WHAT YOU HAVE TO DO: Return, word for word, only the lines of the data below that lie between the line with "猫宮ひなた (91, 511)" and the line with "Meta (37, 820)", those two lines included.

[Recorded data]
□ □ □ □ □ □ □
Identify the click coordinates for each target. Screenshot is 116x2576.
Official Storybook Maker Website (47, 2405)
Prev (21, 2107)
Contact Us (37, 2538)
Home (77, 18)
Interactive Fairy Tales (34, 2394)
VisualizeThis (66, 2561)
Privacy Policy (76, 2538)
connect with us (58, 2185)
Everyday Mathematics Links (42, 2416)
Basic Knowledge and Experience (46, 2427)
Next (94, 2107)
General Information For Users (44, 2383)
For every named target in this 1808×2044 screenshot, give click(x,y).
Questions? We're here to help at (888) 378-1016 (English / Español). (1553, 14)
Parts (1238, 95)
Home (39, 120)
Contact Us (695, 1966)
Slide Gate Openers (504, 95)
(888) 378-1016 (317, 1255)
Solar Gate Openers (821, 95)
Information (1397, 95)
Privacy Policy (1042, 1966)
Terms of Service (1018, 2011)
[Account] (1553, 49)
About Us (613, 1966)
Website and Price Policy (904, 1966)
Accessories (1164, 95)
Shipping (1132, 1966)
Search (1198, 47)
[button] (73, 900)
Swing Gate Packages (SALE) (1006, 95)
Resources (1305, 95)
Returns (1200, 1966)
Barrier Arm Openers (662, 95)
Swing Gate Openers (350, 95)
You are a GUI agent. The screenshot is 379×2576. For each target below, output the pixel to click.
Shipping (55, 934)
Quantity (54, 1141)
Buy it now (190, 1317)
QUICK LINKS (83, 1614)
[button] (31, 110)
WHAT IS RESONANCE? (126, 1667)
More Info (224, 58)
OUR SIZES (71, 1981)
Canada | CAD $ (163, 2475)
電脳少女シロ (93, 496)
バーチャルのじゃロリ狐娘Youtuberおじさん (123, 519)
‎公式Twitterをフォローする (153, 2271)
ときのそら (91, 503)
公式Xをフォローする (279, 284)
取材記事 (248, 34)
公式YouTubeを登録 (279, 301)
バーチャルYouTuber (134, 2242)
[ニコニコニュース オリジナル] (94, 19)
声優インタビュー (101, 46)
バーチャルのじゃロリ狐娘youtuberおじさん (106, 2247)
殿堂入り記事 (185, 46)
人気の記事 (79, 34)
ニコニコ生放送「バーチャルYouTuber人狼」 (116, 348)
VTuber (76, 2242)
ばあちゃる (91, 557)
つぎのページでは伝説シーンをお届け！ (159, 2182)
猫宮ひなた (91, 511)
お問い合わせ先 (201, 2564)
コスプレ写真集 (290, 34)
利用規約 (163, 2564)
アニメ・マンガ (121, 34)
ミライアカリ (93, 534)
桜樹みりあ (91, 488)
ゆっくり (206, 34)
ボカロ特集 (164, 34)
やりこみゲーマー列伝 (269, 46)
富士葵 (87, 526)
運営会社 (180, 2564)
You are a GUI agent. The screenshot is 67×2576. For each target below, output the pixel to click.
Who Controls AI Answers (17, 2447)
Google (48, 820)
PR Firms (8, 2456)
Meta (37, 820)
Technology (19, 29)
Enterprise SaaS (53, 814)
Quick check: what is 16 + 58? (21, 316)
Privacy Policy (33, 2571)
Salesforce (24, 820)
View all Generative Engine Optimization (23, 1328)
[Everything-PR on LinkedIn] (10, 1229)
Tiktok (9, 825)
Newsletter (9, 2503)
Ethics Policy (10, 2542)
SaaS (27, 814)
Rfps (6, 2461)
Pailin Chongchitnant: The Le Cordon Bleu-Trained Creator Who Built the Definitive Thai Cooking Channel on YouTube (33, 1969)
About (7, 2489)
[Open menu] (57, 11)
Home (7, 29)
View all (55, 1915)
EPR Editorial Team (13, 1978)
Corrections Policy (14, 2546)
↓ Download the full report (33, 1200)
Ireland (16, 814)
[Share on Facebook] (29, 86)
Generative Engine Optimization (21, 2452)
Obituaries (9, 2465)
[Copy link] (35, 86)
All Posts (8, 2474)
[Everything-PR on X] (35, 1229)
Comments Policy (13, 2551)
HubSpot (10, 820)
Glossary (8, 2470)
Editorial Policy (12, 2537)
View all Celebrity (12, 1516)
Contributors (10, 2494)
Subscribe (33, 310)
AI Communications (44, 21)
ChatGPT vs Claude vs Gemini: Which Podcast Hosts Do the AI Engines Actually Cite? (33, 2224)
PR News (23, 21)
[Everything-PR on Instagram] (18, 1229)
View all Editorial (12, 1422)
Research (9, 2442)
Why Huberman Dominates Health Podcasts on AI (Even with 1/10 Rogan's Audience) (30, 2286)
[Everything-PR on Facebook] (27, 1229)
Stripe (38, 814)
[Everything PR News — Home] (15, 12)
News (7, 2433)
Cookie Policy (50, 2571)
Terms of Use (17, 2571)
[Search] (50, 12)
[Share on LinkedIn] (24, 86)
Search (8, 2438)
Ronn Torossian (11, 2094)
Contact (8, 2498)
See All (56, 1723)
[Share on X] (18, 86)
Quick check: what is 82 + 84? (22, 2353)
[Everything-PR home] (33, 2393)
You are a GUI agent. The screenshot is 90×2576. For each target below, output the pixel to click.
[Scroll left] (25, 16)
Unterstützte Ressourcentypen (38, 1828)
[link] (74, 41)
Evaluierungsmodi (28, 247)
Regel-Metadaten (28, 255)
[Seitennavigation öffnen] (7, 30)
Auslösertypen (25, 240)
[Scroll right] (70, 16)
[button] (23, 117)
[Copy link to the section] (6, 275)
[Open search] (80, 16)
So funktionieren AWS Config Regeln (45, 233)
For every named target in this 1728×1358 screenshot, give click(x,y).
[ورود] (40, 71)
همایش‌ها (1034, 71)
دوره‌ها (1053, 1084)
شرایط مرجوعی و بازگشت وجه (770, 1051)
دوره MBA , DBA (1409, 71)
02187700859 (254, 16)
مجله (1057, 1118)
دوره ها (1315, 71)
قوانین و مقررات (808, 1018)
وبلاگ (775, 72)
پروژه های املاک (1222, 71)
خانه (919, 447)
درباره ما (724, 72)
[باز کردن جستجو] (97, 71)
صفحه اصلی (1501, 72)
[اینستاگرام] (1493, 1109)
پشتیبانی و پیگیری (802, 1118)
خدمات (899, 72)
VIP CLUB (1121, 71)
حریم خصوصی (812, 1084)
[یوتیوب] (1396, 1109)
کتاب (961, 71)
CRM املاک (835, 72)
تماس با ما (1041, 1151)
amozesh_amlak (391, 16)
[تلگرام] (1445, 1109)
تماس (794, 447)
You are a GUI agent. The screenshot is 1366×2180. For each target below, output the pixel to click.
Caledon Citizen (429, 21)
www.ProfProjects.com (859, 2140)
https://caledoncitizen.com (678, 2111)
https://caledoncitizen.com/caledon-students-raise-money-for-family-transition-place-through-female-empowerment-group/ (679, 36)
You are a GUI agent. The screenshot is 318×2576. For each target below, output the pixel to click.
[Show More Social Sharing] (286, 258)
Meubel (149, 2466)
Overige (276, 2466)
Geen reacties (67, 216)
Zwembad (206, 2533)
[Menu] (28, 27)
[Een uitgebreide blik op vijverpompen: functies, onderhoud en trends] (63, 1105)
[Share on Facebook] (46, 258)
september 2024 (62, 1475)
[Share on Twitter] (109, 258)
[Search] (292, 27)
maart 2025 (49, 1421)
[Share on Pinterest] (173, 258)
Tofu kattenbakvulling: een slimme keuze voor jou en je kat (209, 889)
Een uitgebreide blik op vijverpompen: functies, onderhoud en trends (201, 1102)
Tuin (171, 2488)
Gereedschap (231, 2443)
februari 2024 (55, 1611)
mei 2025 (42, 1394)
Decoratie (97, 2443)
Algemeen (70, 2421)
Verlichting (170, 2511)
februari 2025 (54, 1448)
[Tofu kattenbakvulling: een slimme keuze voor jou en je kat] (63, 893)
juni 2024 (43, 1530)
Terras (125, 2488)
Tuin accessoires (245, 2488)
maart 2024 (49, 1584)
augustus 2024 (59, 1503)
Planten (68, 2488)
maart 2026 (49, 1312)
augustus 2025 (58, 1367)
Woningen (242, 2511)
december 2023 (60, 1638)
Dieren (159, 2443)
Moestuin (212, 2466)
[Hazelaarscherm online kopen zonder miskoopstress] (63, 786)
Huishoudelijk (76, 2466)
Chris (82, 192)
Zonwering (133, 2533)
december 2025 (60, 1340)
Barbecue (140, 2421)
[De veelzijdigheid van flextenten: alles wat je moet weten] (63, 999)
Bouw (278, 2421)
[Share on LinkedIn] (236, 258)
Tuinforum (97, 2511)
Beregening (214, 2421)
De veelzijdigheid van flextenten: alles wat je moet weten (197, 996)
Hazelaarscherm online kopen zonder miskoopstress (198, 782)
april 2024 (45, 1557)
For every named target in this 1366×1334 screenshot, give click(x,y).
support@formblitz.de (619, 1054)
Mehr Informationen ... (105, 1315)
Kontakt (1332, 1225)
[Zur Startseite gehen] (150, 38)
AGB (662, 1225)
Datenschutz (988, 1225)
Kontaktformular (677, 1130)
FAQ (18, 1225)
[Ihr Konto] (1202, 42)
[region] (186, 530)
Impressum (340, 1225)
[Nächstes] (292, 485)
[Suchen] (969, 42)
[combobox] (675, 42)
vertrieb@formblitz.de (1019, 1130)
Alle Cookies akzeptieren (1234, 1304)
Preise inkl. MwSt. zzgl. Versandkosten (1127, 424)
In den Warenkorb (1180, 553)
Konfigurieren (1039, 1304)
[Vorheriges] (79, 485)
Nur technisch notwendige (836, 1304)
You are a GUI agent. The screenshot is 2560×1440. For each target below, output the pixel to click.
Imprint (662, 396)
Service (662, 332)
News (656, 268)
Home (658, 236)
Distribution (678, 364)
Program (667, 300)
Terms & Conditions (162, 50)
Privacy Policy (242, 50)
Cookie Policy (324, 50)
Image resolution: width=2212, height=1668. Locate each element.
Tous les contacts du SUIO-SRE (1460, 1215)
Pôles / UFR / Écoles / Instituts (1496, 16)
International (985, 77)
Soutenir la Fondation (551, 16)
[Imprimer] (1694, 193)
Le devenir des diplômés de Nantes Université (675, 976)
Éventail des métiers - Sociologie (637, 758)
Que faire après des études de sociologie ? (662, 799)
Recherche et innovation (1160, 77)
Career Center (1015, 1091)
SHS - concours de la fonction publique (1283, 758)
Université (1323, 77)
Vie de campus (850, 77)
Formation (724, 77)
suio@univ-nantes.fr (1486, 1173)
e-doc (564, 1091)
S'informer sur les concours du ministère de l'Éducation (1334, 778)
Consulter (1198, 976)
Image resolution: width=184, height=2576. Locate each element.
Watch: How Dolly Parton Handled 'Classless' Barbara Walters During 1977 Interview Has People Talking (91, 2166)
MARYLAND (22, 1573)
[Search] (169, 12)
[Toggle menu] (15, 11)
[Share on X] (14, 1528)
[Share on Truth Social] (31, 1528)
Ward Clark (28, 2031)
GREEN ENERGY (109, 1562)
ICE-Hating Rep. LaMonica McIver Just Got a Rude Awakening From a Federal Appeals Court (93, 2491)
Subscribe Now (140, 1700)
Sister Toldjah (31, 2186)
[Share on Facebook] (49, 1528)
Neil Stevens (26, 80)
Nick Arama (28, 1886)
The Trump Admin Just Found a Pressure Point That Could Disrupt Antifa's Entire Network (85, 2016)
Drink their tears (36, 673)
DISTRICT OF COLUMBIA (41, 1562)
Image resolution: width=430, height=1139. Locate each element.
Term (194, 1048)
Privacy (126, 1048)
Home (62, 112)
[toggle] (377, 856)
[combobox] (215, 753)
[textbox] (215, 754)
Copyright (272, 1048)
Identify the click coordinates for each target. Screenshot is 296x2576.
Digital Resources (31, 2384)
□ □ □ □ □ □ □
TASK ANSWER:
猫宮ひなた (91, 511)
お問い合わせ先 (201, 2564)
コスプレ写真集 (290, 34)
利用規約 (163, 2564)
アニメ・マンガ (121, 34)
ミライアカリ (93, 534)
桜樹みりあ (91, 488)
ゆっくり (206, 34)
ボカロ特集 (164, 34)
やりこみゲーマー列伝 (269, 46)
富士葵 (87, 526)
運営会社 (180, 2564)
You are a GUI agent. The screenshot is 67×2576. For each target below, output the pixel to click.
Who Controls AI Answers (17, 2447)
Google (48, 820)
PR Firms (8, 2456)
Meta (37, 820)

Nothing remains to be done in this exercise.